REQUIRED WORK: Lines of the records that hold the word "Viewport" are to be counted; give the number and nothing more.

Stored records:

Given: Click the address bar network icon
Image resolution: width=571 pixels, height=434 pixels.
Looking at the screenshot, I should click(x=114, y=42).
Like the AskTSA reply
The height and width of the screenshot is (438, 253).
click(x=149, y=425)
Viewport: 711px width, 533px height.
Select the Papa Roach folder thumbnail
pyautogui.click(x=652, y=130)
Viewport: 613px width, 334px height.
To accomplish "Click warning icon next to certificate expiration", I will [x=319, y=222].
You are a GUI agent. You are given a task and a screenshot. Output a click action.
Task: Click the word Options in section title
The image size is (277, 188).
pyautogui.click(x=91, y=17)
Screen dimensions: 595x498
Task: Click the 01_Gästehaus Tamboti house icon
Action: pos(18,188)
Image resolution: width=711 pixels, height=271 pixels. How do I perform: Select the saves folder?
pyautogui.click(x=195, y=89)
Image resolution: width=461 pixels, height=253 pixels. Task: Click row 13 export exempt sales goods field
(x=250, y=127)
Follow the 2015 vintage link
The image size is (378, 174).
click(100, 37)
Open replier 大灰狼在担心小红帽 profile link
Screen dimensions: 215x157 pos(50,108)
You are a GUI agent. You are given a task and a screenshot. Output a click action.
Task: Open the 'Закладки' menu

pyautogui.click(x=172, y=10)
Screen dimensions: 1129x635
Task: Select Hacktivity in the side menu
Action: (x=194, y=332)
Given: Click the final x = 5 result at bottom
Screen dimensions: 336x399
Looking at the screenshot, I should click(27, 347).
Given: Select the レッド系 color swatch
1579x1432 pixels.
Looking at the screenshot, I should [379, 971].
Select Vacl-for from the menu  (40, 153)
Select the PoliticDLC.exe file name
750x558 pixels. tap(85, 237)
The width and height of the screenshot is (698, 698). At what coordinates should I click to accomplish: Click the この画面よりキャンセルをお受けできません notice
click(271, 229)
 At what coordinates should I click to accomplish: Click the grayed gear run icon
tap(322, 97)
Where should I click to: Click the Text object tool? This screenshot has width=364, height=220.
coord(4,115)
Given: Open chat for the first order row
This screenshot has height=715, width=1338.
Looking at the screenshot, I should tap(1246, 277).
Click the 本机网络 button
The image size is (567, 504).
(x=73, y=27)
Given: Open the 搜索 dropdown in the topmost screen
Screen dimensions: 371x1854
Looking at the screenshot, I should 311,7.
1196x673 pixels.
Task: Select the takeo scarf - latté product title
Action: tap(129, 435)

RESPONSE BOX: 2